La Ciudad elimina Ingresos Brutos para miles de trabajadores independientes

La Ciudad de Buenos Aires avanza con una reforma tributaria que impacta de lleno en miles de trabajadores independientes: la administración porteña comenzó a eliminar o reducir el Impuesto sobre los Ingresos Brutos para quienes prestan servicios bajo el Régimen Simplificado.

La medida, impulsada por el jefe de Gobierno Jorge Macri y ejecutada por la Administración Gubernamental de Ingresos Públicos, ya está en marcha y promete modificar el mapa impositivo de más de 140 mil contribuyentes.
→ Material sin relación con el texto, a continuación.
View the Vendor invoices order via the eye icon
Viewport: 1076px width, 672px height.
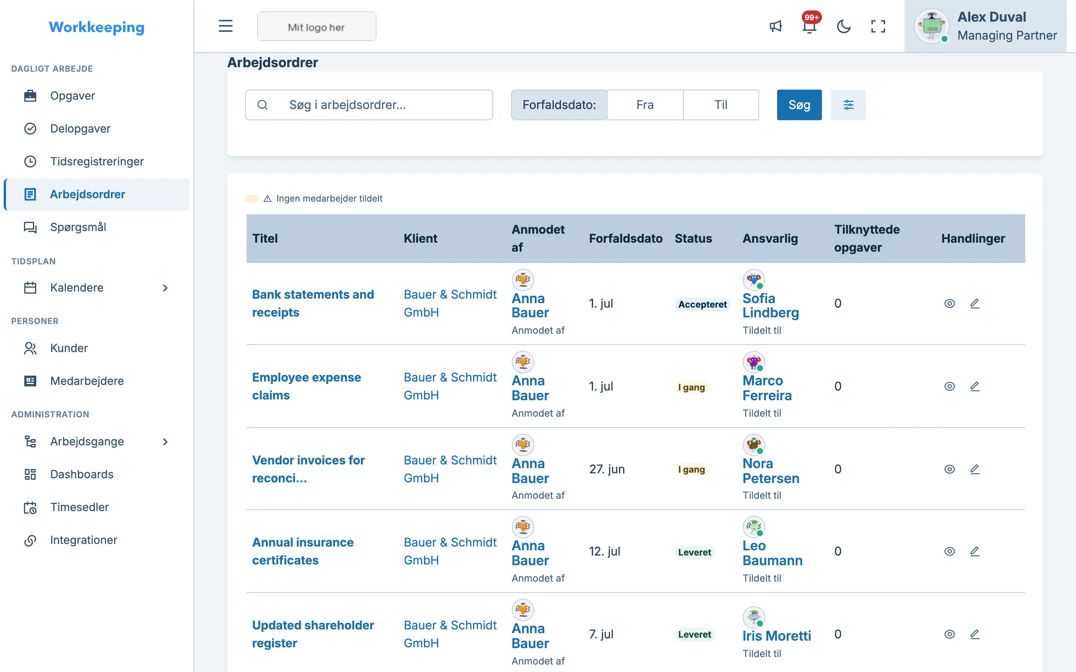[x=949, y=469]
“Castigar al que produce es condenar a una sociedad al estancamiento”, sostuvo Macri al defender la iniciativa, en una declaración que no solo resume el espíritu de la reforma sino que también marca un cambio de enfoque respecto del rol del Estado.

Según planteó, durante años la política fiscal fue percibida como una carga excesiva para quienes trabajan de manera independiente, y este paquete de medidas busca revertir esa lógica con alivio concreto.
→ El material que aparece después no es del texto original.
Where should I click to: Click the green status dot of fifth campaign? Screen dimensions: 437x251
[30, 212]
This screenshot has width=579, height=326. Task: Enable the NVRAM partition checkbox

En términos prácticos, el esquema es claro: quienes se encuentran en las categorías más bajas del régimen —A, B y C— pasan a tener una bonificación del 100%, es decir, dejan de pagar Ingresos Brutos. En tanto, los contribuyentes de las categorías D a H acceden a una reducción del 75%.

Este universo incluye a una amplia gama de oficios y actividades: peluqueros, fotógrafos, mecánicos, barberos, entrenadores personales, esteticistas y editores, entre muchos otros que sostienen su actividad de manera autónoma o bajo contratación.

Los primeros datos oficiales muestran un impacto inicial significativo: 47 mil contribuyentes ya están alcanzados por el beneficio.

De ese total, 35 mil dejaron de tributar completamente, mientras que otros 12 mil accedieron a la bonificación parcial.

Sin embargo, el alcance total proyectado es mucho mayor. Hay otros 93 mil contribuyentes que podrían sumarse, aunque para hacerlo deberán regularizar su situación fiscal.

Este punto no es menor. El acceso al beneficio es automático —no requiere trámites— pero está condicionado a que el contribuyente no registre deudas.

Para quienes están en falta, la herramienta disponible es la moratoria vigente, que permite ponerse al día con facilidades de pago y descuentos.

El plazo para adherirse vence el 30 de abril, lo que introduce un factor de urgencia en el esquema.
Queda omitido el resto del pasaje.